Эта теория травмы особенно интересна в разговоре об улитинской прозе, потому что целостного субъекта в ней нет. На одно и то же событие наш герой стремится посмотреть с разных точек зрения; вездесущий повествователь расщеплен на микроуровне, и эти микроличности не живут дольше нескольких строк. Проговаривание травмы и причиняющей боль современной ситуации происходит не в одиночку, но хором.

Недавнее стихотворение Михаила Айзенберга, близко знавшего Улитина, можно представить как парафраз (пост)травматического письма последнего:

Слух неразборчив, или ушная полость
ближе к земле тянется к анонимам:
между шумов их говорящий голос
передоверен самым необъяснимым.

То ли вода тянется к водосборам,
то ли береза воздух берет обратно.
И ничего, что отвечают хором.
Хоть по складам, а всё равно нескладно.

Михаил Айзенберг, «Слух неразборчив, или ушная полость…».

Почему Улитин? Почему сейчас?

Улитинская проза представляет интерес не только для историков литературы. Наша нынешняя культура — прямое следствие той травматической ситуации 50–70-х годов, которая нашла отражение в уклейках. У современных авторов есть ощущение «постепенно стягивающейся петли», нарастающей нехватки воздуха:

Слово на ветер; не оживет, пока
в долгом дыхании не прорастет зерно.
Скажешь «зима» — и всё снегами занесено.
Скажешь «война» — и угадаешь наверняка.

Не говори так, ты же не гробовщик.
Время лечит. Дальняя цель молчит.
Но слово за слово стягивается петля;
всё от него, от большого, видать, ума.

Скоро заглянешь за угол — там зима.
Выдвинешь нижний ящик — а там земля.

Михаил Айзенберг, «Слово на ветер…».

В этом смысле тактики «обживания» травматической действительности, изобретенные Улитиным, становятся по-новому (или по-старому?) актуальны.
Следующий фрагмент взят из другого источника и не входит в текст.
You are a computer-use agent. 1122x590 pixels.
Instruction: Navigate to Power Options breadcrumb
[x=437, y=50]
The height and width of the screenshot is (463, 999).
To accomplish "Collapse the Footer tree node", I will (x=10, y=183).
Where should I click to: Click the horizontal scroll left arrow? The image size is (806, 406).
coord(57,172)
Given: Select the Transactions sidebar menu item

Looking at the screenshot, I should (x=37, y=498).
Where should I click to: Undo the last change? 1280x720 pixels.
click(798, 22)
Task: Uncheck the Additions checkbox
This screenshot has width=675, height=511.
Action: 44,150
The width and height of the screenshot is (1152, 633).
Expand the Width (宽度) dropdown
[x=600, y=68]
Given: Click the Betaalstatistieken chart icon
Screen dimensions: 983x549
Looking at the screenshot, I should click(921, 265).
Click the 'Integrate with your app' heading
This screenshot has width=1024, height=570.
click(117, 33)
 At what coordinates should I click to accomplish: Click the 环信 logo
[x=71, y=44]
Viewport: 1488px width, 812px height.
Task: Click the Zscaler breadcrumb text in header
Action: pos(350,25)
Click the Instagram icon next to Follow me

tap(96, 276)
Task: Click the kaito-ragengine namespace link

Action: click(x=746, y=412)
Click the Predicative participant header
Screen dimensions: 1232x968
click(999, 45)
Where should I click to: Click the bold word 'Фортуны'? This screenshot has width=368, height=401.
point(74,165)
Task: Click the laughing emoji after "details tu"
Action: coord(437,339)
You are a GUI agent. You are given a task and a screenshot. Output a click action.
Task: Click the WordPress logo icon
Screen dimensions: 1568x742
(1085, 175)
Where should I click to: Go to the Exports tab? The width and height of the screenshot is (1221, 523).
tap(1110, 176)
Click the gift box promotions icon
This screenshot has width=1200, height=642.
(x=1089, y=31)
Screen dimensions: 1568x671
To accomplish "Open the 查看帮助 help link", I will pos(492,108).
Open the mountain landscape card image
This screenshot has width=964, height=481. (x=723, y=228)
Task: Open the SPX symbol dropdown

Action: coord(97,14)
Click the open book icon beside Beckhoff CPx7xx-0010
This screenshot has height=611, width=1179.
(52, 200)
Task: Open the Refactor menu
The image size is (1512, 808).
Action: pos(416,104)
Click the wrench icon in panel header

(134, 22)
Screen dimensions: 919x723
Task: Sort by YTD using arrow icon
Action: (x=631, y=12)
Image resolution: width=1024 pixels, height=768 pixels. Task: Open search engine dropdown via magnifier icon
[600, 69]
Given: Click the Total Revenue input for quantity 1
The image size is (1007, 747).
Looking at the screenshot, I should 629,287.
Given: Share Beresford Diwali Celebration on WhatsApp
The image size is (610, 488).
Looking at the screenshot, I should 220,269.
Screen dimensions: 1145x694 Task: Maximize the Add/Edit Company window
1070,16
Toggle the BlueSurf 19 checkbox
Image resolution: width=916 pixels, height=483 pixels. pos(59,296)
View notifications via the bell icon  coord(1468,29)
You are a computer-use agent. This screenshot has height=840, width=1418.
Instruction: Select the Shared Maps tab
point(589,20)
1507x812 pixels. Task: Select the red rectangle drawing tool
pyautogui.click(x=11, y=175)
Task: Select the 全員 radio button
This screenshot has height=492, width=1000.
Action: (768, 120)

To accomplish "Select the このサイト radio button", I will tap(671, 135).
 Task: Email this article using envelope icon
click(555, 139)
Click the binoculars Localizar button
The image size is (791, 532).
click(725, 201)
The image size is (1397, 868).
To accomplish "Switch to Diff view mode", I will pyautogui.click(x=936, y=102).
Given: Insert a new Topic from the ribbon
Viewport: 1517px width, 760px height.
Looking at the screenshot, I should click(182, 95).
Коллажное письмо воздействует на читательское сознание не так, как привычное нам недискретное, последовательное. Мы оказываемся в самой гуще писательских ассоциаций, из которых рождается литературное произведение, находимся в позиции подглядывающего за работой чужой мысли. Этакий интеллектуальный вуайеризм. В результате происходящее в художественном тексте затрагивает того, кто с ним вдумчиво знакомится, на порядок острее и глубже. Внимательный читатель Улитина становится новым типом вторичного свидетеля: плата за подглядывание — чувство ответственности за прошлое и настоящее.